None of the Unifi switches below the $3999 support MLAG, so I’m considering building a legacy-style layer 2 network using RSTP for fault tolerance. I think I’m comfortable with how I’d connect all of the switches together, but I’m stuck on how I’d connect a HA pair of UDM pros to the rest of the network. I know I could connect each UDM to one aggregation switch, but if that aggregation switch went down, the UDMs wouldn’t failover and the network would lose connectivity to the internet and inter-vlan routing. I’d like to be able to connect each UDM pro to both agg switches so the network could tolerate a failure of any single piece of equipment, but I’m unsure of if this is possible. Can the UDMs be configured such that both of the 10g ports are in the same VLAN so they can be connected to both agg switches and let RSTP block one of the connections? I don’t currently own a UDM so I can’t test this myself. I would greatly appreciate any feedback on this design.
Thank you!
You will see some weird network issues as I tried to do the same thing with the 8 port LAGG switches UniFi offers. I don’t recommend doing it this way. MCLAG is the proper way to handle this. Sometimes doing it right costs money and this is one I would highly recommend to not implement RSTP.
The main issue preventing the plan you have is that the Unifi gateways don’t run RSTP, but also seem to block the packets from passing between interfaces that are on the same internal virtual switch, so they end up preventing RSTP from disabling one of the ports. I’m not sure what’s different about making an MC-LAG pair that allows it to detect the loop and block ports by STP, per the Unifi documentation on MC-LAG when used with a pair of non-EFG gateways.

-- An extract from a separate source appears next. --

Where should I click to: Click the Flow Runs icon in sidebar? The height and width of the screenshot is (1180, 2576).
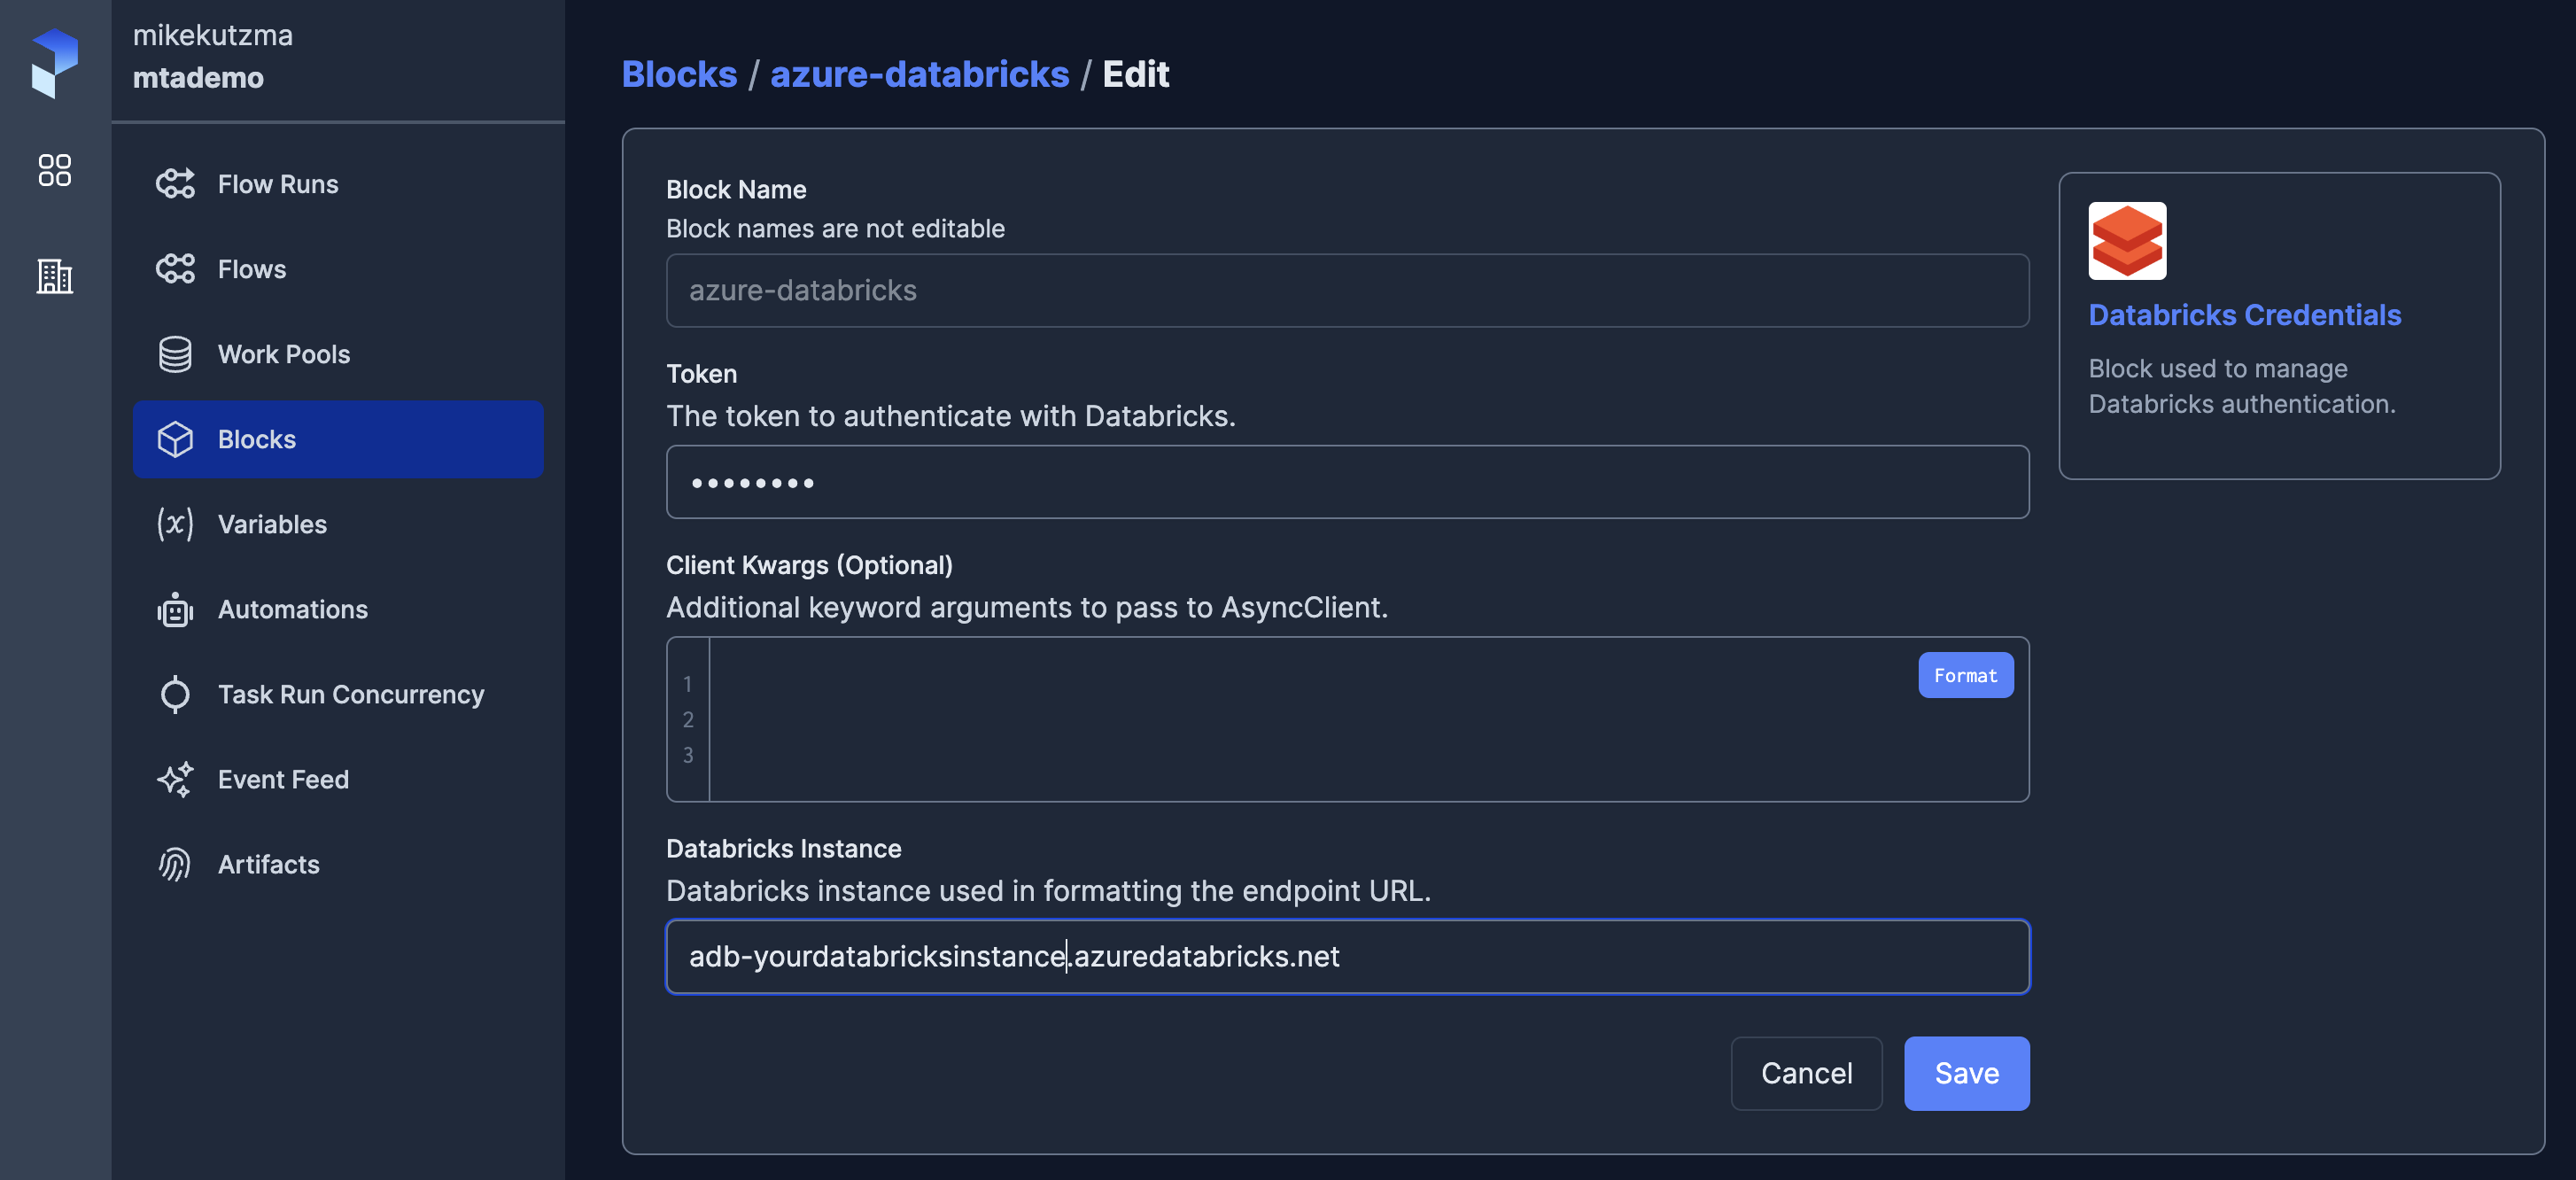click(173, 184)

Now just for my understanding - we used to build networks like this, no? I know this configuration can become problematic with larger networks, but what is the problem with a smaller network with maybe three access switches? Is it a Unifi specific bug or limitation? Can you share the weird issues you saw?

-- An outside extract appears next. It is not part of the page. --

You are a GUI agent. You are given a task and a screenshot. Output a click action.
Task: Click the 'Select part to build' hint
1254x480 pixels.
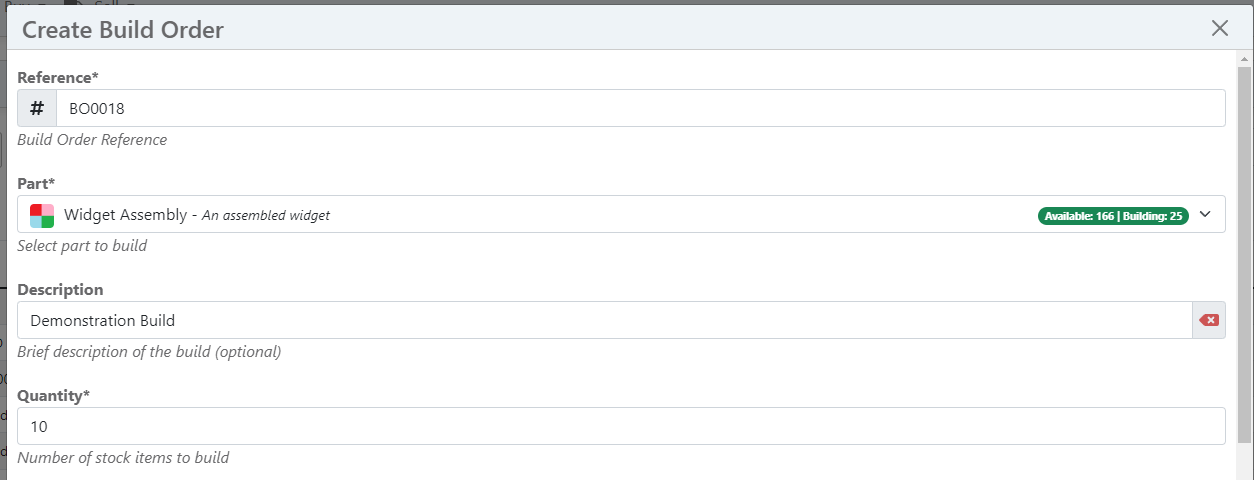(x=82, y=245)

There is too much to unpack with this. The TLDR, the devices you need HA on need to support load balance mode that is not LACP. @jmarmorato nailed it that RSTP will not help you with proper failover and that is where the weirdness comes in. If you reboot a switch or any network device in your stack then all of them start going wonky and trying to decide where to flow traffic. Then your backend storage not working properly and network to your VM’s also have issues.